------ Extracted records

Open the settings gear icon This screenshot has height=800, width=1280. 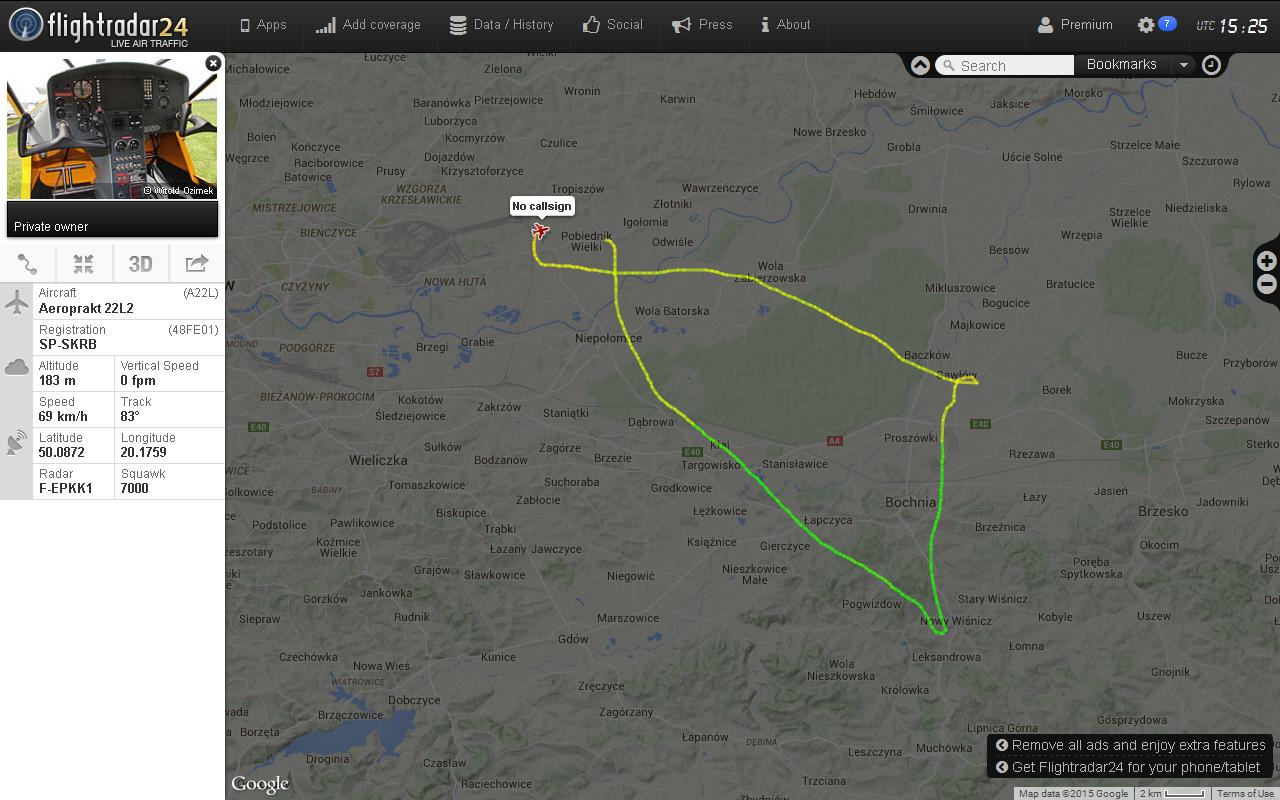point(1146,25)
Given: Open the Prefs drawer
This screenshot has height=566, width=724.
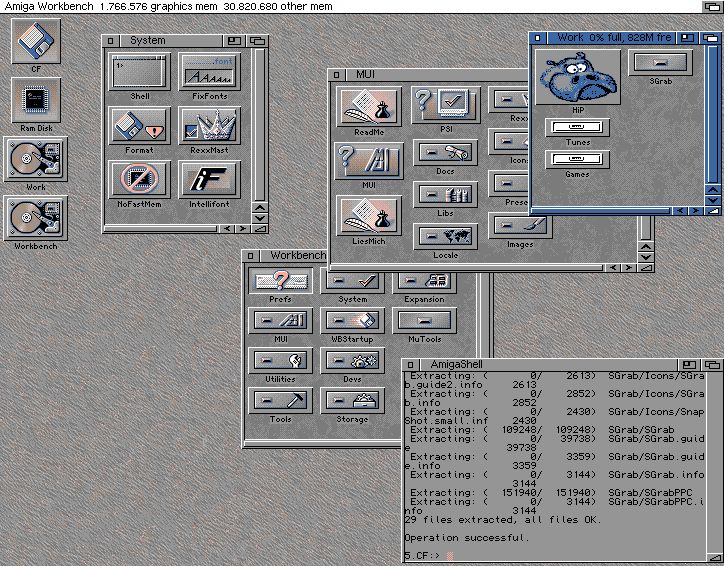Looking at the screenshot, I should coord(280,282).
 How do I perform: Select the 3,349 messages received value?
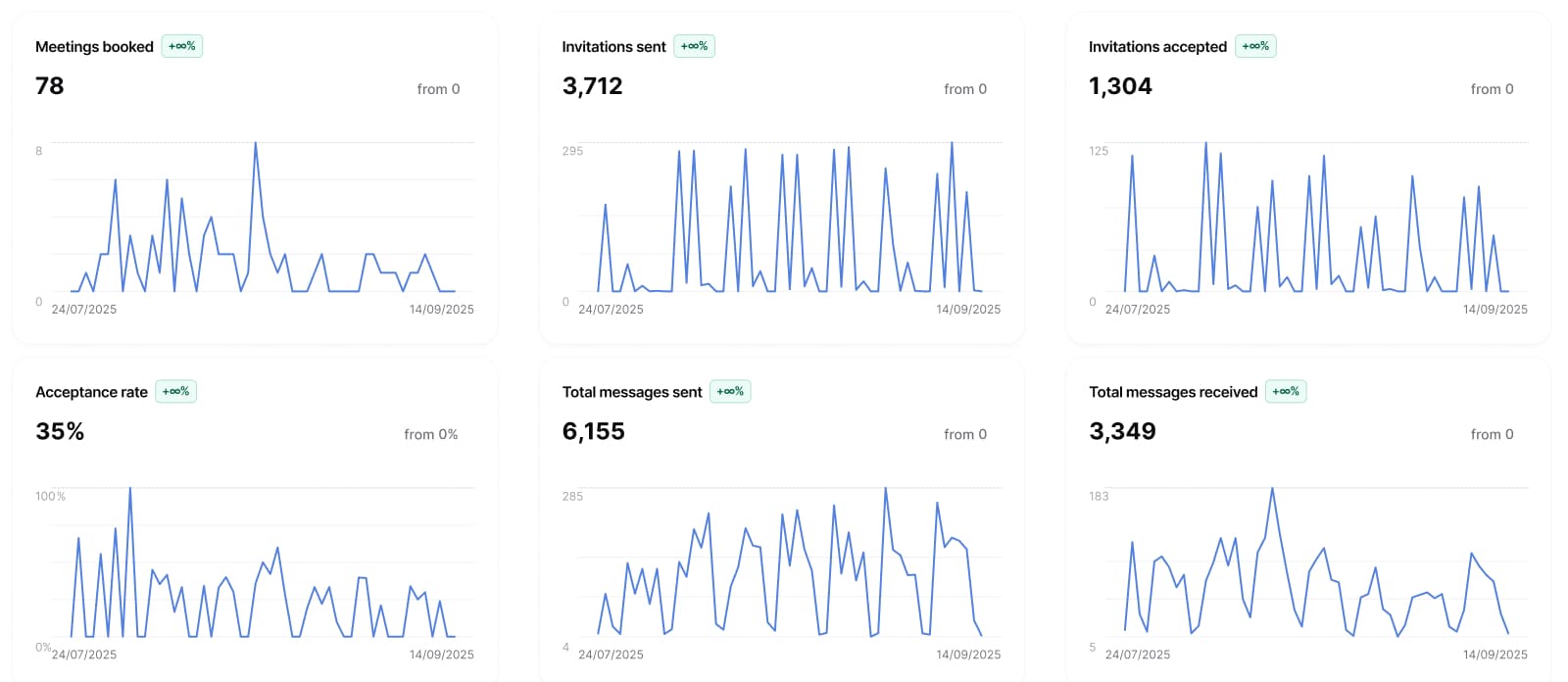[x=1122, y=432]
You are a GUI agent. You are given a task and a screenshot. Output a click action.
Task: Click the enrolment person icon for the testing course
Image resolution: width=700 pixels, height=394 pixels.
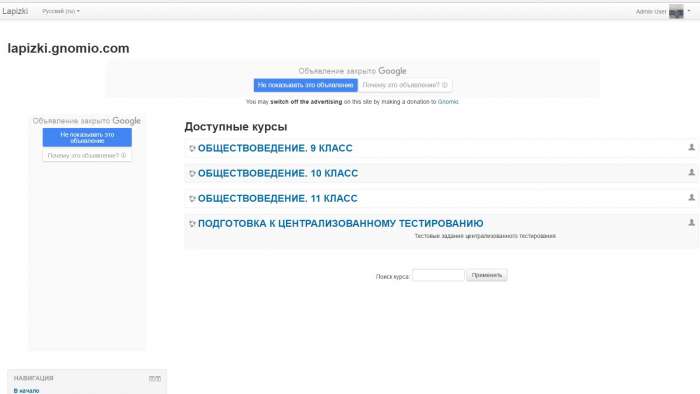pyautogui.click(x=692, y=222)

------------
------ Extracted records

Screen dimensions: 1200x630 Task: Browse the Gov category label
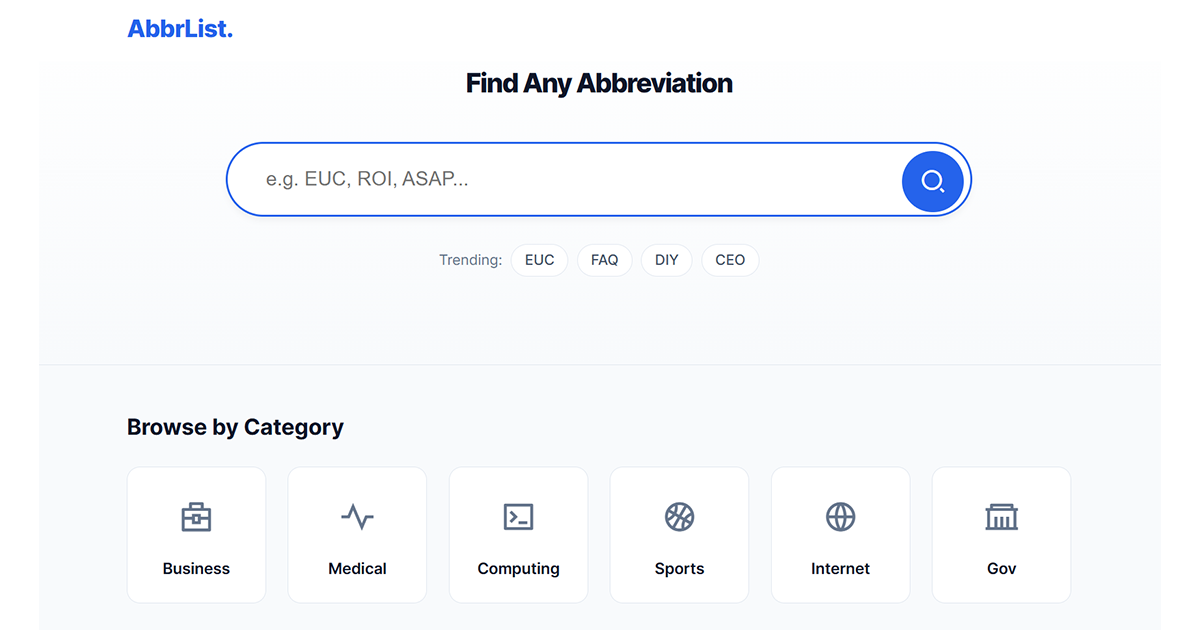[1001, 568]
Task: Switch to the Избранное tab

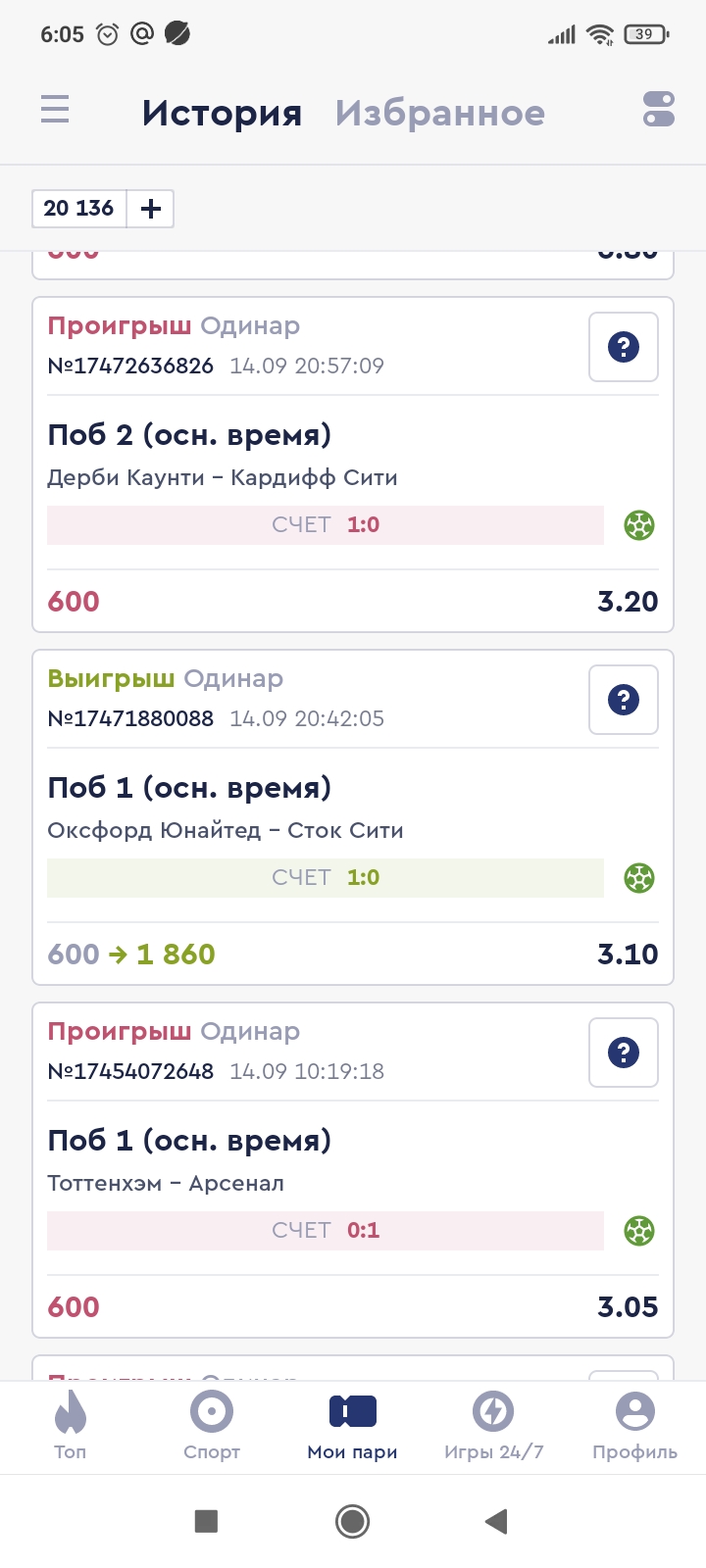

------------

Assignment
Taking the material above, give again exactly the lines from the one holding "This screenshot has height=566, width=724." through the one holding "You are a GUI", with both ends and without pictures.

Result of the exercise
This screenshot has height=566, width=724.
Looking at the screenshot, I should coord(280,282).
 How do I perform: Select the 3,349 messages received value?
[x=1122, y=432]
You are a GUI agent. You are given a task and a screenshot. Output a click action.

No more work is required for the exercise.